2. Represents (i) 6,535,000 Class B ordinary shares of the issuer that were acquired by the Sponsor pursuant to a subscription agreement by and between the Sponsor and the issuer prior to the issuer's initial public offering, and (ii) 920,000 Class A ordinary shares of the issuer purchased by the Sponsor in a private placement that closed simultaneously with the issuer's initial public offering. On October 20, 2023, the Sponsor elected to convert its Class B ordinary shares into Class A ordinary shares on a one-for-one basis. As a result, 6,535,000 of the Company's Class B ordinary shares were cancelled and 6,535,000 Class A Shares were issued to the Sponsor.
3. Mr. Balkin is sole managing member of the Sponsor and may be deemed to hold beneficial ownership of the securities held directly by the Sponsor.
4. These private placement warrants were acquired by the Sponsor in a private placement that closed simultaneously with the issuer's initial public offering. The warrants may be exercised commencing 30 days after the consummation of the Business Combination.
Remarks:
Mr. Balkin disclaims any beneficial ownership of the securities reported herein other than to the extent of any pecuniary interest he may have therein, directly or indirectly. The inclusion of the securities in this report shall not be deemed an admission of beneficial ownership of all of the reported securities for purposes of Section 16 or for any other purpose or that any of the transactions reported herein are subject to Section 16.
/s/ Marc Balkin 01/16/2024
** Signature of Reporting Person Date
Reminder: Report on a separate line for each class of securities beneficially owned directly or indirectly.
* If the form is filed by more than one reporting person, see Instruction 4 (b)(v).
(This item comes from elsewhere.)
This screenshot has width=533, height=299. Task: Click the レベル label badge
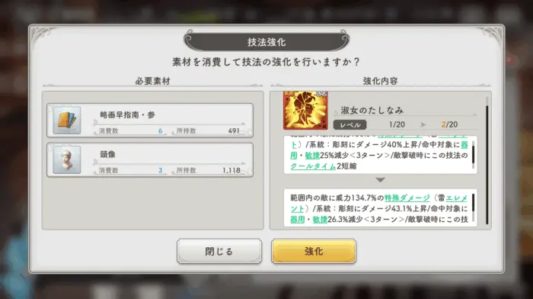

** Intentional misstatements or omissions of facts constitute Federal Criminal Violations See 18 U.S.C. 1001 and 15 U.S.C. 78ff(a).
Note: File three copies of this Form, one of which must be manually signed. If space is insufficient, see Instruction 6 for procedure.
Persons who respond to the collection of information contained in this form are not required to respond unless the form displays a currently valid OMB Number.